_PROVIDED DATA:_

##############################

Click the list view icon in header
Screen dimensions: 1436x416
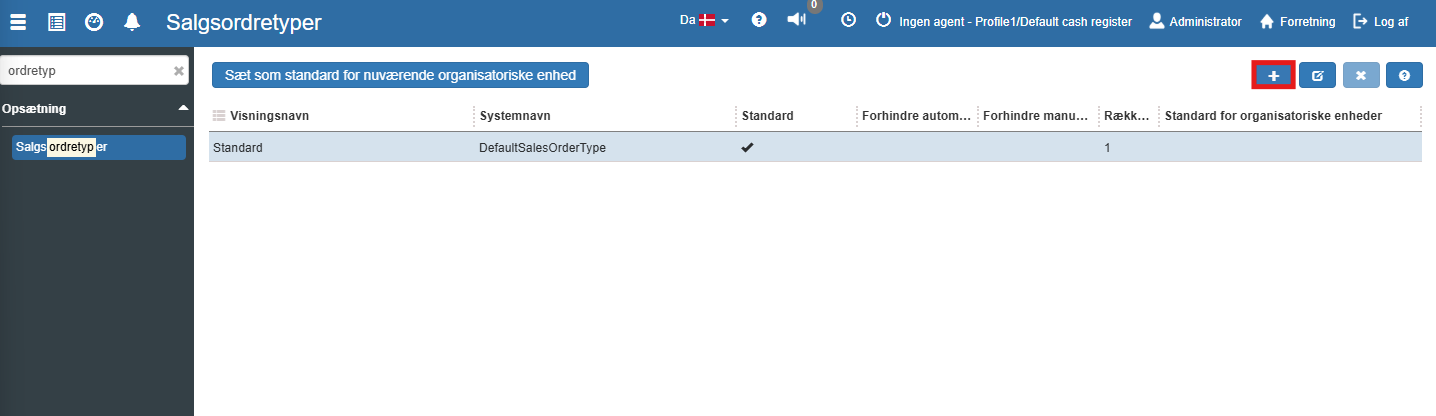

##############################

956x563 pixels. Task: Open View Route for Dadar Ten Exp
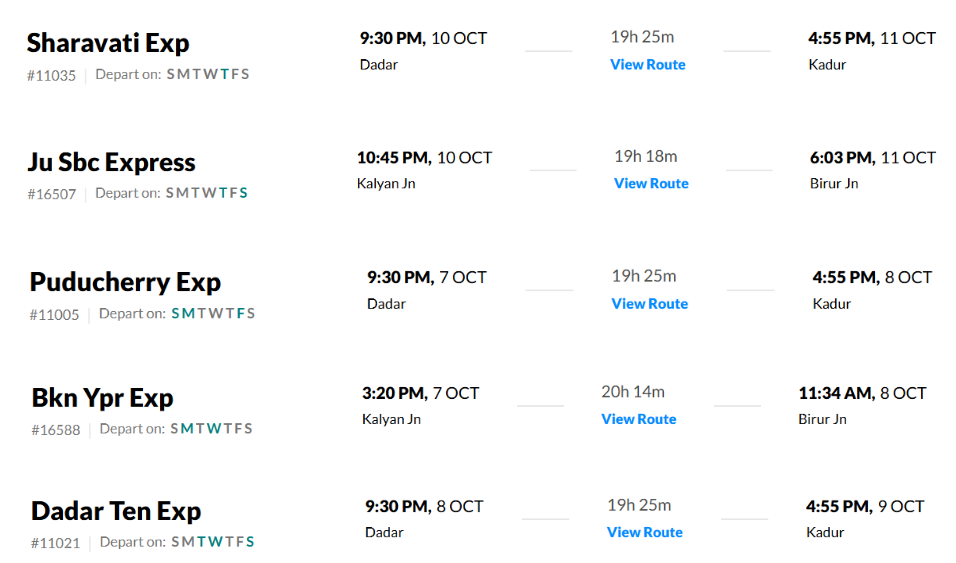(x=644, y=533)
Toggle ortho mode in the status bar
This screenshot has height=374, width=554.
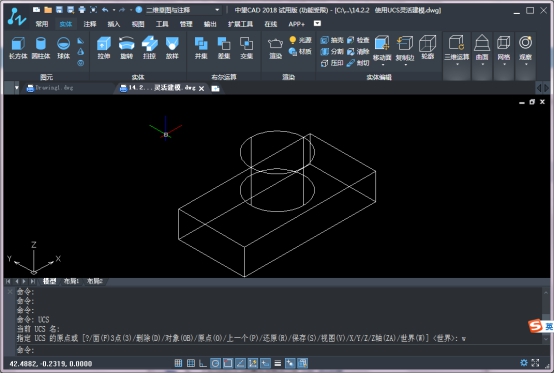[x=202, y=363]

##############################

Of the entries above, repeat exactly the lines from the line with "Click the list view icon in header" through the line with "Screen dimensions: 1436x416", both of them included.

Click the list view icon in header
Screen dimensions: 1436x416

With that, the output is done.